I know not whether it will be insisted or expected, that we should join in the Congress, nor do I know what we have to do in it, unless it be to settle that point as far as it relates to us. There is nothing in difference between us and Great Britain, which we cannot adjust ourselves, without any mediation.

A spring passage to America is so great an object, that I should be very sorry to have the negotiations spun out to such a length as to oblige me to lose it, and I take it for granted, I shall now receive the acceptance of my resignation by the first ships.

I have the honor to be, &c.

JOHN ADAMS.

TO ROBERT MORRIS.

Paris, May 21st, 1783.

Sir,

I am just now honored with yours of the 19th of January, by the way of London. We have not yet had the happiness to receive, as we should be disposed to do with open arms, our excellent old friend Jefferson, and begin to fear that the news of peace has determined him not to come.

I thank you, Sir, for your polite congratulations; when the tide turned, it flowed with rapidity, and carried the vessel, as I hope, into a safe harbor.

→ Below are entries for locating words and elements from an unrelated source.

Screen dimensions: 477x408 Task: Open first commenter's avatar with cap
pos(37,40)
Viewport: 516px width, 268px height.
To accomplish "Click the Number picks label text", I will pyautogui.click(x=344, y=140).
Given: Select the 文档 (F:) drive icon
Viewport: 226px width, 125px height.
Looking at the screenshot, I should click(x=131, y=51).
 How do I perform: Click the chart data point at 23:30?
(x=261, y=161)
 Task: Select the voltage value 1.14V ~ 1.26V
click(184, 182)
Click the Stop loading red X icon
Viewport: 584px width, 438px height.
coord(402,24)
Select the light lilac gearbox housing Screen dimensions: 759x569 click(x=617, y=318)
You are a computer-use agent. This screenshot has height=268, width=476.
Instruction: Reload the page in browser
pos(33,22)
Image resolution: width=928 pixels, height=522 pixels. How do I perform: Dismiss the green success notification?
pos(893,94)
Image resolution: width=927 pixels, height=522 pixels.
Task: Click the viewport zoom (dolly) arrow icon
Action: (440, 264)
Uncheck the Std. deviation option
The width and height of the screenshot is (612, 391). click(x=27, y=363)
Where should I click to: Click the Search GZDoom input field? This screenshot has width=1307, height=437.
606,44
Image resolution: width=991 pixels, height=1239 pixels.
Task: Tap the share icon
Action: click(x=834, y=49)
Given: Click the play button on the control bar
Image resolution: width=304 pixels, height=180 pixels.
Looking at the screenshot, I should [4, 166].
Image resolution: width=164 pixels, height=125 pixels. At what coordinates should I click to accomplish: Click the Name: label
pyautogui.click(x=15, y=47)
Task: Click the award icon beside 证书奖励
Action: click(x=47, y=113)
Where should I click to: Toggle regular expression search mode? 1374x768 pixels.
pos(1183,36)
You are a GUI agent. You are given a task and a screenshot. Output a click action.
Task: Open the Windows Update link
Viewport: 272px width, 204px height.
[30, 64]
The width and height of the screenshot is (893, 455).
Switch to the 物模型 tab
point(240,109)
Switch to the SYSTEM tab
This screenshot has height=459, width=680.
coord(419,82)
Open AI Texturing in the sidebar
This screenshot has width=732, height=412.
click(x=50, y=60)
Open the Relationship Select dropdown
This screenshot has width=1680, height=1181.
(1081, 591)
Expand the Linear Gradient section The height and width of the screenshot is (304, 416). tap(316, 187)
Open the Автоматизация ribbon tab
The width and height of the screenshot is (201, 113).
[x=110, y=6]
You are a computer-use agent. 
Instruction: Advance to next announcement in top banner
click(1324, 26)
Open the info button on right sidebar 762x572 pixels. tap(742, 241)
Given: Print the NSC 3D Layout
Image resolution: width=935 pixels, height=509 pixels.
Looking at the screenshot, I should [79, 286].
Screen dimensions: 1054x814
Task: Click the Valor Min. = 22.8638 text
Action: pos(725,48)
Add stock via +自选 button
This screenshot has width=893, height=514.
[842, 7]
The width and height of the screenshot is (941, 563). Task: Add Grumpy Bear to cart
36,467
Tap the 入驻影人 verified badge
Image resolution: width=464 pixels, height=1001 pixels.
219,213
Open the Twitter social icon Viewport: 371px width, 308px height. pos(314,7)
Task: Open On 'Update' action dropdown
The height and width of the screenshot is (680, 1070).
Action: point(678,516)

As to the loan in Holland, I have never troubled you, nor any one else in America, with details of the vexations of various kinds, which I met with in the negotiation of it; indeed, I never thought it prudent or safe to do it. If I had told the whole truth, it could have done no good, and it might have done infinite mischief. In general, it is now sufficient to say, that private interest, party spirit, factions, cabals, and slanderers, have obstructed, perplexed, and tortured our loan in Holland, as well as all our other affairs, foreign and domestic. But as there has been a greater variety of clashing interests, English, French, Stadtholderian, Republican, and American, mixing in the affair of our loan in Holland, it has been more puzzled than anything else. If, in the bitterness of my soul, I had described the fermentation, and mentioned names, and drawn characters, I might have transmitted a curious tale, but it would have only served to inflame old animosities, and excite new ones.